Merced River and Half Dome, Yosemite National Park, circa 1865, Carleton Watkins photograph (Library of Congress)
One hundred and fifty years ago, the United States was in the midst of the Civil War. And yet, a group of men dared to press a curious idea. A magnificent valley and a grove of immense sequoia trees had been discovered in California. What if this land were to be preserved and protected from exploitation and development for all time?
Sen. John Conness was persuaded to introduce legislation for the Yosemite Grant. Conness sold the bill by describing the land as:
… for all public purposes worthless, but which constitute perhaps some of the greatest wonders of the world. It is a matter involving no appropriation whatever. The property is of no value to the government.

· · ·

* Exercise tasks *
1. In the Yosemite Grant passage, which senator introduced the legislation?
2. In the Yosemite Grant passage, how would you render "A magnificent valley and a grove of immense sequoia trees had been discovered in California." in Spanish?
3. Resume the Yosemite Grant passage after its final sentence.

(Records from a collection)

· · ·

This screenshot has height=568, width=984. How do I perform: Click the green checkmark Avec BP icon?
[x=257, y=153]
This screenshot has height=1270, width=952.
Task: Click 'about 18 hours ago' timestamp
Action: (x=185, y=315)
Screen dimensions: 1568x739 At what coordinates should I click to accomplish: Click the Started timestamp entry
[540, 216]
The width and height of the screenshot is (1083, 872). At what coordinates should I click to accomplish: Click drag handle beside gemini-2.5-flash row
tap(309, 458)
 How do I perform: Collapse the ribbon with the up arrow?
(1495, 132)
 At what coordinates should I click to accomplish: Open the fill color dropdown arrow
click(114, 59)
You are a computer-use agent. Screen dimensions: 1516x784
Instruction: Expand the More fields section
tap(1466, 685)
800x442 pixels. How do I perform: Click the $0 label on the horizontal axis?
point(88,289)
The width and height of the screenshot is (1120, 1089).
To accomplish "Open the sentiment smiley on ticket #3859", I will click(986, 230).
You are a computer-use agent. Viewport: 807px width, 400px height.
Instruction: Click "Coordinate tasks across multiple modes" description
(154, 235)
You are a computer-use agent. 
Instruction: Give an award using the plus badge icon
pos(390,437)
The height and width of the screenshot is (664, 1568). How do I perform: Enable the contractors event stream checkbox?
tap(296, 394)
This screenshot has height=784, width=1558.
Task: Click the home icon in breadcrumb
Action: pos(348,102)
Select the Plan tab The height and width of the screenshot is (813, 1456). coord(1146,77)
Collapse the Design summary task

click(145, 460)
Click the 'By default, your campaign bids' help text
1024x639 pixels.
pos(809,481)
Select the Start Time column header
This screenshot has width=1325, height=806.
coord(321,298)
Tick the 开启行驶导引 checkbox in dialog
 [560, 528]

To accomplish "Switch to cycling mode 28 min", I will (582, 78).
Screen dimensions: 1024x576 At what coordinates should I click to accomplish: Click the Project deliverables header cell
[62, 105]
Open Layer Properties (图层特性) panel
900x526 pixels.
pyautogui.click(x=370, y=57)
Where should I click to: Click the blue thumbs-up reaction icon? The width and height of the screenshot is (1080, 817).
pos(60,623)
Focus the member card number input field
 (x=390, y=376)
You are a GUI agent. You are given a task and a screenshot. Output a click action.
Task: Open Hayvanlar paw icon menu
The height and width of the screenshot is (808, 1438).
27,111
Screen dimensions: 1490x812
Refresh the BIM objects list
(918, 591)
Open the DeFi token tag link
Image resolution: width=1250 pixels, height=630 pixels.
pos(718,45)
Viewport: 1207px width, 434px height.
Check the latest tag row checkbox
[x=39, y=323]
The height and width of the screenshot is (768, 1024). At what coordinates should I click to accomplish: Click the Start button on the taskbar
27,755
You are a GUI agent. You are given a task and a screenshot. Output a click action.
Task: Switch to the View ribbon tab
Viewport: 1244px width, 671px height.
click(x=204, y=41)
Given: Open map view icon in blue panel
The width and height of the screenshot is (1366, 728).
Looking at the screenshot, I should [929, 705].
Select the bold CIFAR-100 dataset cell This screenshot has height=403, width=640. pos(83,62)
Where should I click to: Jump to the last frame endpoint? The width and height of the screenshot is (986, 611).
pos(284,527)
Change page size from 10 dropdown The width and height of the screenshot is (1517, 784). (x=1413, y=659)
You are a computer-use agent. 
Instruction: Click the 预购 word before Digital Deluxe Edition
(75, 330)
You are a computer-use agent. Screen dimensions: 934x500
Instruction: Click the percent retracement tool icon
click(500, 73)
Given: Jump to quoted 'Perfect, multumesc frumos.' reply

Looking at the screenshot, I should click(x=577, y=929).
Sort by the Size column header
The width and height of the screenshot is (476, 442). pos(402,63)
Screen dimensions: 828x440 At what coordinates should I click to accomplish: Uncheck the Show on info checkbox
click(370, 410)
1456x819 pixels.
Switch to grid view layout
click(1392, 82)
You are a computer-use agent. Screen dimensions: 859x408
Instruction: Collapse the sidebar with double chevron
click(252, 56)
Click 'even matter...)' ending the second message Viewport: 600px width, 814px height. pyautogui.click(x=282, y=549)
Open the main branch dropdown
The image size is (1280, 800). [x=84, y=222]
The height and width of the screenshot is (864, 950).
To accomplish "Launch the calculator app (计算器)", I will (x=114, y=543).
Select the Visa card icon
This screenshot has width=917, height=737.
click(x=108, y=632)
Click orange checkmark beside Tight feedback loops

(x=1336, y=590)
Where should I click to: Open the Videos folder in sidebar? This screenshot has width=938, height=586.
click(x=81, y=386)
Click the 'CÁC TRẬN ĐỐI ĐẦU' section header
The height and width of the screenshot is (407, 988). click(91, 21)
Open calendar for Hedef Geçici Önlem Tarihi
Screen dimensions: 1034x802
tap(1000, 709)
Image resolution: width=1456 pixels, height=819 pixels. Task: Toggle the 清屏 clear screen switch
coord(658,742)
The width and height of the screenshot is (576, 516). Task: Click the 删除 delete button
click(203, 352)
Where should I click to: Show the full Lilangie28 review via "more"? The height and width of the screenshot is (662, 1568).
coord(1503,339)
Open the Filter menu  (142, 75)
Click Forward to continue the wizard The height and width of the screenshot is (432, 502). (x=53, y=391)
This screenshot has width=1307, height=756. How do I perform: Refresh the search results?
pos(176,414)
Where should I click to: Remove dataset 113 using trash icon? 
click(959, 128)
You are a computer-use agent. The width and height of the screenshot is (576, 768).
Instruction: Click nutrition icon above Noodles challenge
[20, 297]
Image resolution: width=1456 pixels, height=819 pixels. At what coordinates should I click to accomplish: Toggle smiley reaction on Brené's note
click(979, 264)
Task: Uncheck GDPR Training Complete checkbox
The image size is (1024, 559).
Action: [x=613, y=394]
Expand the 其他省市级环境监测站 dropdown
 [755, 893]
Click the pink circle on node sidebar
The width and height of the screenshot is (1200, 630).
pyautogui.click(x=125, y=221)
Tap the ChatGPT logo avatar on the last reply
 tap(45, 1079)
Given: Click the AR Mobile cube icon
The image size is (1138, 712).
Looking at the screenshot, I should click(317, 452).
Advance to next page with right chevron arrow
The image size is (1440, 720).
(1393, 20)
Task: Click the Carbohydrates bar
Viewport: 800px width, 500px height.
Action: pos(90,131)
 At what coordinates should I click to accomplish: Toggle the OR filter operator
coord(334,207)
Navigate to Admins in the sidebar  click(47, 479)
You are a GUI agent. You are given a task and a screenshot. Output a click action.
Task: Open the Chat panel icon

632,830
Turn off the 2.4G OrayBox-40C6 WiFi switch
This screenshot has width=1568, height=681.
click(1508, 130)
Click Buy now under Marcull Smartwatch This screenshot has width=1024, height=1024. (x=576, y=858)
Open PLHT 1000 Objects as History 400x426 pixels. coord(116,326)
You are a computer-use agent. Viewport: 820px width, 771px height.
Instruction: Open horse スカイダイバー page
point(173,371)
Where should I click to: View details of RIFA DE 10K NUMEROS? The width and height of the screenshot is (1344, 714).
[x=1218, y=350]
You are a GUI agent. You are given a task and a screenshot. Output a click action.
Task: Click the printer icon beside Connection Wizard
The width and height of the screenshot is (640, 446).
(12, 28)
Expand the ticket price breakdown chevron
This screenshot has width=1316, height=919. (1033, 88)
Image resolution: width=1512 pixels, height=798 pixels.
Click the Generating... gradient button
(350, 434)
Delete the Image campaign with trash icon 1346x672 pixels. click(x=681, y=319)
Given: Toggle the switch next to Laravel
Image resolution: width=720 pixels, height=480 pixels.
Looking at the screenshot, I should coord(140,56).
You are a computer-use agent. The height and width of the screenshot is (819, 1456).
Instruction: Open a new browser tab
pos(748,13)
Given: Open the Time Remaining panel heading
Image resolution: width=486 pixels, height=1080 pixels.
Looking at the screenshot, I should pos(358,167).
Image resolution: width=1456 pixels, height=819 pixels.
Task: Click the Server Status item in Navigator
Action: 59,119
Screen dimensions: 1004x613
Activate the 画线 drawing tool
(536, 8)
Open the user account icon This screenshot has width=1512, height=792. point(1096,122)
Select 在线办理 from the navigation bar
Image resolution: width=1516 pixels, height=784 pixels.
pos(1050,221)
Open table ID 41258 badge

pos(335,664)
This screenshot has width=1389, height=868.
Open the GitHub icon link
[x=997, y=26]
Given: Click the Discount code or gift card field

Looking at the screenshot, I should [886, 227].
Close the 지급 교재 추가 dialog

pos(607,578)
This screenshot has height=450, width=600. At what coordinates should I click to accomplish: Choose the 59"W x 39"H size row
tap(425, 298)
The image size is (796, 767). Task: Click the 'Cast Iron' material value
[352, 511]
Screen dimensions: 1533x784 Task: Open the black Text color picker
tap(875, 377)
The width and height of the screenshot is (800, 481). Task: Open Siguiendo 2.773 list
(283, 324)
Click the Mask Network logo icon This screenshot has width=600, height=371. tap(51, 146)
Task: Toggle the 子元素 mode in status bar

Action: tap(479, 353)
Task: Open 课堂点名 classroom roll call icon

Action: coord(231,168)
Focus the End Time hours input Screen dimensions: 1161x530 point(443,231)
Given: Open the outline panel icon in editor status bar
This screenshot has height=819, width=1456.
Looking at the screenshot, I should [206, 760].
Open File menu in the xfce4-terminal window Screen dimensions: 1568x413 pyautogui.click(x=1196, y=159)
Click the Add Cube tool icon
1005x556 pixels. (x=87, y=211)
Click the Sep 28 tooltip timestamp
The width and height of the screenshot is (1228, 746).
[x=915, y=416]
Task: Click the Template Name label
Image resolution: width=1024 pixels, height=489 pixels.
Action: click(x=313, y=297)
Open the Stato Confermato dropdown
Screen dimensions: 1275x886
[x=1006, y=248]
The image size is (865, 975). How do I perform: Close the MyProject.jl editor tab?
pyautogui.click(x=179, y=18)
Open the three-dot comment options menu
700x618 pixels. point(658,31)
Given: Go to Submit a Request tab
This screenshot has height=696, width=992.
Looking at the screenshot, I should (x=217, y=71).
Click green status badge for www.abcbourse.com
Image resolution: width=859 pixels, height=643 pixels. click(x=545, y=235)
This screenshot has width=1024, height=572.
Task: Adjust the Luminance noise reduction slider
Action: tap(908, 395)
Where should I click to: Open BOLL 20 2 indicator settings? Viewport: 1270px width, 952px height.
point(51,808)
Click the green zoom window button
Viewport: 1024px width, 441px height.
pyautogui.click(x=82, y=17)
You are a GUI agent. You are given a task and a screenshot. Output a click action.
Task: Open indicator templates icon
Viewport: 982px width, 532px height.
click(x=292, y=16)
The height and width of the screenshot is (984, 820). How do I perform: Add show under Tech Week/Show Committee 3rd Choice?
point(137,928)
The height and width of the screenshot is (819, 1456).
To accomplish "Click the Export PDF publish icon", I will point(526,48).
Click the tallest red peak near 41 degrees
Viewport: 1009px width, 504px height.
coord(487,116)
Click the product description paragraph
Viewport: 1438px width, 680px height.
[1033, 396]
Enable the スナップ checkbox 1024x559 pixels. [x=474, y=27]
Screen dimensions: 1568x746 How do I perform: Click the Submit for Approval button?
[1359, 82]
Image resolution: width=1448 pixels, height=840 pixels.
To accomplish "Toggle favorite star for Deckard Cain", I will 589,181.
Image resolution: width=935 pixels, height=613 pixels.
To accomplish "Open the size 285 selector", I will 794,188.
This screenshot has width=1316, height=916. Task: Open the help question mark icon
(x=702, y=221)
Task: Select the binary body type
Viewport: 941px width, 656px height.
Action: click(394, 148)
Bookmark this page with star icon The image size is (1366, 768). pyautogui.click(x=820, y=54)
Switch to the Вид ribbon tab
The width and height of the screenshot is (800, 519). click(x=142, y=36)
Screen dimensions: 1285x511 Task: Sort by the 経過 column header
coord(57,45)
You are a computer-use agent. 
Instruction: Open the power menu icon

· · ·

* Answers in order *
1. Sen. John Conness

2. Se habían descubierto en California un valle magnífico y una arboleda de inmensas secuoyas.

3.
On June 30, 1864, not long after a devastating loss by Gen. Ulysses Grant of 7,000 soldiers at Cold Harbor in Virginia, and during a major siege at Petersburg, Virginia, President Lincoln somehow found the time and attention to sign it, an act to protect a place he had never seen and that had been visited by only 653 tourists by horseback over the past 10 years.
Galen Clark, among the first white explorers to document the park, was put in charge of these newly protected lands, known as the Yosemite Grant and the Mariposa Grove, and given a budget of $500 a year to maintain and protect it from the influence of tourists and developers. These lands became the first California state park, and the beginning of that important conservation system.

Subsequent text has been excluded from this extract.